Desgravar es sencillo... si sabes cómo

Cuando el ejercicio fiscal toca a su fin para la mayoría de las empresas, llega el momento de buscar las máximas deducciones que permitan cuadrar las cuentas. Te orientamos para que puedas sacarles todo el partido y desgravarte con garantías.

Lograr deducciones fiscales para un autónomo o una pyme no resulta fácil. Primero, por la tendencia natural que tenemos a fijarnos a la hora de desgravar sólo en nuestros ingresos y olvidarnos por completo de las ventajas fiscales derivadas de los gastos.

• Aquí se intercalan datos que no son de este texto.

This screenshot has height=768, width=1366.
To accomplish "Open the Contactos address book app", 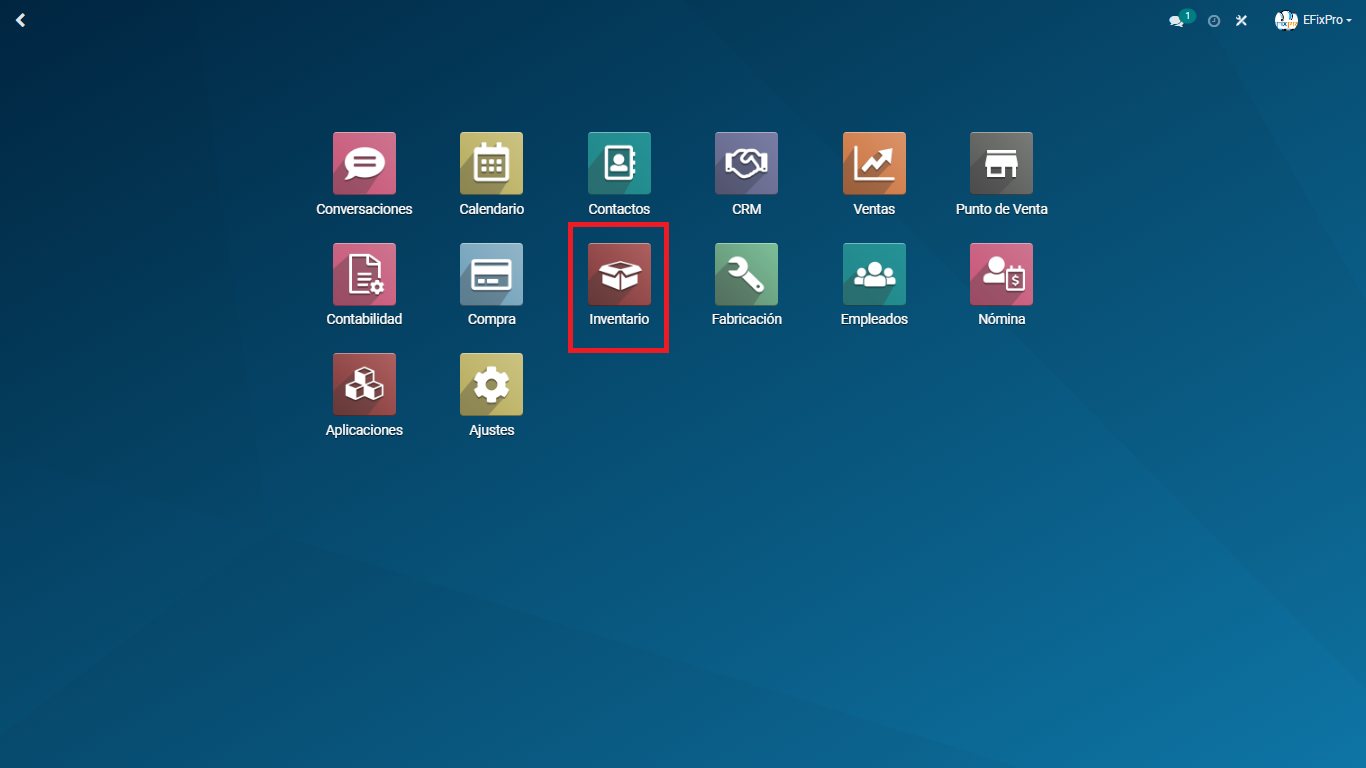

Y, segundo, por el respeto que imponen las labore contables para los no experimentados en la materia. Como norma general, hay que señalar que la ley considera deducible cualquier gasto que esté relacionado con la actividad económica y que se derive de la labor profesional, siempre y cuando podamos demostrarlo mediante factura, y esté incluido en la contabilidad de nuestro negocio. Son gastos básicos para desarrollar la actividad: personal, consumo de materias primas, de material de oficina, arrendamientos, tributos, etc. Pero hay otros.

El reto de desgravar

A la hora de desgravar, hay tres tipos de impuestos y de vías por las que se puede materializar la desgravación de nuestros gastos: la liquidación del IVA, la declaración del IRPF, en caso de ser empresario individual, y, si se trata de una sociedad, la liquidación del Impuesto de Sociedades. En el primer caso, tanto pymes como autónomos pueden descontar del IVA que facturan a sus clientes los cargos que guardan relación directa con el ejercicio de su profesión. Además, también pueden desgravarse el IVA de los gastos de viaje y manutención. Por medio de la declaración del IRPF, podemos sumar todos los gastos realizados a lo largo de nuestro ejercicio fiscal, a excepción del IVA, y descontarlos de los ingresos. Una fórmula válida también para la cuota del Impuesto de Sociedades. ¿A que ya te va interesando echar cuentas?

Evitar problemas con Hacienda

Deberás tener en cuenta una serie de advertencias. Son éstas:

  • Es fundamental que guardes sistemáticamente todas las facturas para que así puedas llevar lo más actualizada y completa posible la contabilidad, de tal manera que puedas justificarlo todo.
    • Recuerda que para poder desgravar un gasto es necesario disponer de la factura original correspondiente. Sólo hay dos excepciones a esta norma, que son los gastos derivados de la manutención y los desplazamientos. En ambos casos basta con presentar los tiquis para poder desgravar.
      • Tampoco se pueden deducir las multas de tráfico, los intereses de apremio en el pago de impuestos, etc.
        • Existe la tendencia a inflar las degradaciones a través de la acumulación de facturas a terceros. Sea como sea, un consejo: vigila tu nivel de gastos. Si la proporción de gastos deducidos es excesivamente alta en comparación con los ingresos, Hacienda no tardará en darse cuenta e intervenir.